Two WWHA directors are entertainers, one of whom brought her comedy tour “Lady Parts Justice League” to South Bend last year to support opening the abortion facility here.

Many local residents have voiced strong objections to an outside group coming into the communicy, challenging Indiana laws and values, and expecting to operate without any state oversight. The Diocese of Fort Wayne-South Bend has a strong defense of life community in South Bend, many of whom are active in the Apostolate of Divine Mercy and St. Joseph County Right to Life organizations. SJCRL and the Indiana Right to Life organization have vocally and tenaciously fought the opening of the South Bend facility.

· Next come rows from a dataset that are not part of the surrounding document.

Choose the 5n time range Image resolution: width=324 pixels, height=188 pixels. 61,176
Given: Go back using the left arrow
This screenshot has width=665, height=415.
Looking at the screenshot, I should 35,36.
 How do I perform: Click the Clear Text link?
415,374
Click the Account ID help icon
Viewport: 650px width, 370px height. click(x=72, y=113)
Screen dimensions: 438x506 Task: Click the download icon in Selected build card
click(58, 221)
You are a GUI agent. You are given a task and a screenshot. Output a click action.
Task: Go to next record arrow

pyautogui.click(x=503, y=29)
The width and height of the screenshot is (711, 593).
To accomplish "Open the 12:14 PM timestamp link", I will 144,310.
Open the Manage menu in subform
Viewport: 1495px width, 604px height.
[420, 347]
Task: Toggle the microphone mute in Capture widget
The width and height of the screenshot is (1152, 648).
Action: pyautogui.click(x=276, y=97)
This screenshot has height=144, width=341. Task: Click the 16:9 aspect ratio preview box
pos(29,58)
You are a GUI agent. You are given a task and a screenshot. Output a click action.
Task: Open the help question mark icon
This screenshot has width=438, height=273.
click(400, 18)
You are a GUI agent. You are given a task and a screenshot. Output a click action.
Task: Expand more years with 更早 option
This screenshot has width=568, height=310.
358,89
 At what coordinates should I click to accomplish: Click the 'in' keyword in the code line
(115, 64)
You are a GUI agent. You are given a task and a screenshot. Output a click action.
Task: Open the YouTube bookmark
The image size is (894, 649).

A national pregnancy support center founded in South Bend, the Women’s Care Center, also has acted to oppose the facility and to provide an alternate, pro-life presence in the immediate vicinity of the facility. In 2018, a zoning request that would have allowed the WCC to locate an office next door was passed by the South Bend City Council, but vetoed by Mayor Pete Buttigieg, who is now running for president. The WCC subsequently acquired a commercial site across the street and plans to open a new care center there in July.

Attorney General Hill addressed this issue at a June 15 pro-life rally that drew over 200 people to St. John the Baptist Church, which is just a few blocks from the abortion facility. Hill noted that the state has a responsibility to license all professions — whether they are dentists, lawyers, doctors, nurses or medical facilities — to keep citizens from harm.

“How anyone can determine that having a clinic of this nature where they use chemicals to abort a child could not impose some kind of dangerous concern for a woman’s health is beyond me,” he said, pledging to uphold state law.